Fresh cherry tomatoes diced and mixed with fresh basil form the bruschetta topping which is spooned over the filling. A finishing drizzle of balsamic glaze adds a touch of sweetness and acidity, balancing the creamy and savory components. The combination of flaky phyllo, creamy cheese, and bright tomato topping makes these cups a flavorful appetizer or party bite.
If desired, the components can be prepared ahead of time; the cheeses can be whipped and kept chilled, and the bruschetta topping prepared in advance. Assembly shortly before serving helps avoid the cups becoming soggy. The recipe is flexible for substitutions and ornamental touches, and notes that other ripe, juicy tomatoes can replace cherry tomatoes.
Ingredients
- 25 phyllo cups
- 30 cherry tomato
- 2-3 TBSP balsamic glaze
- basil for topping, fresh
WHIPPED FETA
- 4 oz feta cheese (plus extra to garnish if desired)
- 2 oz cream cheese
- ¼ cup sour cream
- ¼ cup mayonnaise quality
- ½ tsp lemon zest fresh
- ¼ tsp Italian seasoning blend plus extra to taste
- ⅛ tsp salt or to taste
- ⅛ tsp black pepper or to taste
Instructions
- For best results, allow feta and cream cheese to reach room temperature before you begin.
- To make the whipped feta, crumble feta into the bowl of a food processor and pulse until only itty bitty crumbs remain.
- Add remaining whipped feta ingredients and blend, scraping down the sides if needed.
- Place filling in a small plastic bag (or piping bag) and use a baking spatula to press the mixture into one of the corners. Cut the corner of the bag and pipe filling into phyllo shells, filling each about 1/2 to 3/4 full.
- For the bruschetta topping, chop cherry tomatoes into quarters (or simply dice larger tomatoes) and add as much fresh chopped basil as you'd like.
- Add tomato-basil mixture to each whipped feta filled cup and garnish with extra basil and/or crumbled feta cheese. (I love the look and taste of both!) Before serving, drizzle with balsamic glaze. Enjoy!
Notes
- Any variety of ripe, juicy tomatoes can replace cherry tomatoes in the bruschetta topping.

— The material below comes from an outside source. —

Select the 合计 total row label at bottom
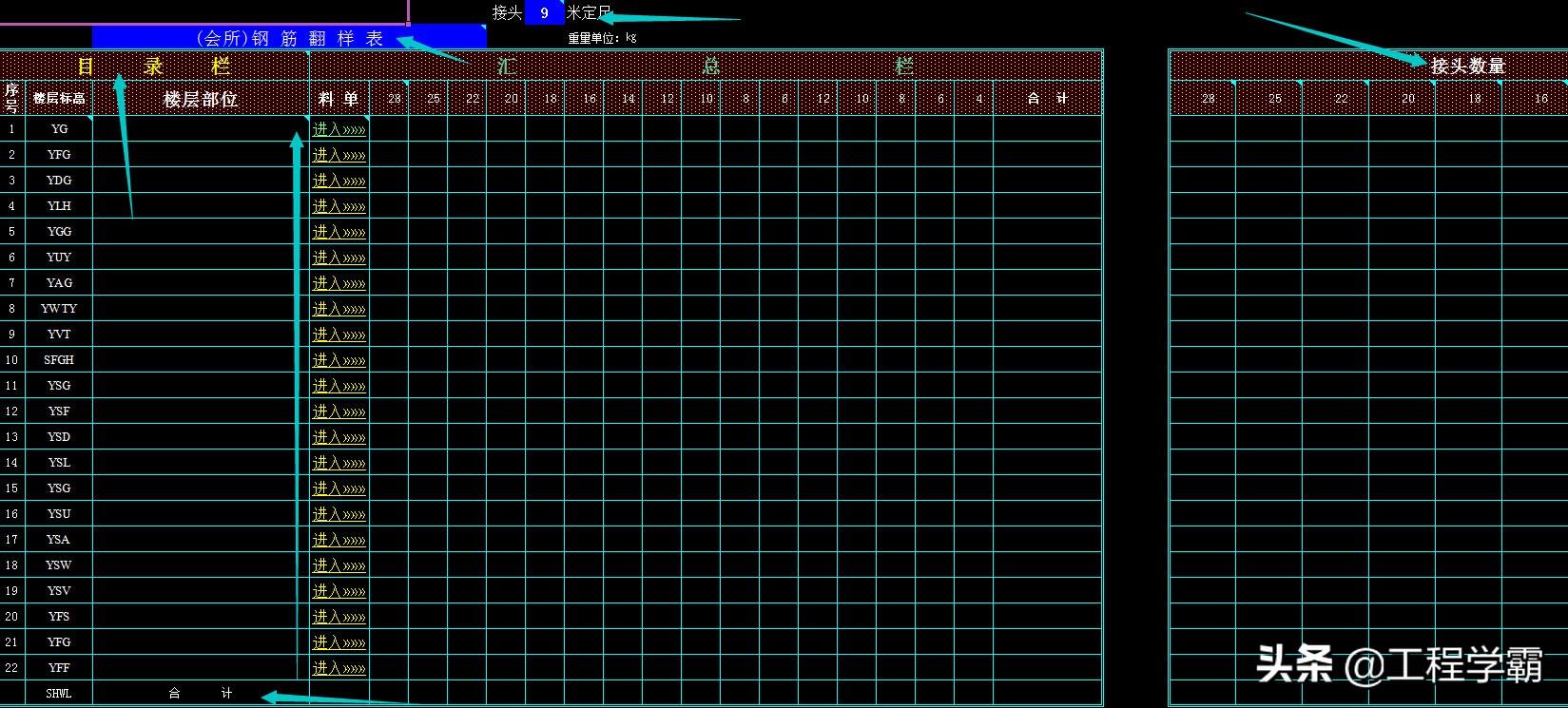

- Prepare the whipped feta filling and tomato-basil topping up to a day ahead; keep the filling chilled and allow it to come to room temperature before assembling.
- Assemble the phyllo cups 3–4 hours before serving at most to avoid sogginess; store assembled cups on a sheet pan in the refrigerator until needed.
- Garnish with extra crumbled feta and fresh basil leaves for added flavor and appearance if desired.
- Nutrition facts are estimates; adjust ingredients and portions to fit dietary needs.
Nutrition Information
Show DetailsNutrition Facts
Serving: 25servings
Amount Per Serving
Calories 57 kcal
% Daily Value*
| Calories | 57kcal | 3% |
| Carbohydrates | 4g | 1% |
| Protein | 2g | 4% |
| Fat | 4g | 6% |
| Saturated Fat | 2g | 10% |
| Cholesterol | 9mg | 3% |
| Sodium | 95mg | 4% |
| Potassium | 54mg | 1% |
| Fiber | 1g | 4% |
| Sugar | 1g | 2% |
| Vitamin A | 165IU | 3% |
| Vitamin C | 4.7mg | 5% |
| Calcium | 29mg | 3% |
| Iron | 0.2mg | 1% |
* Percent Daily Values are based on a 2,000 calorie diet.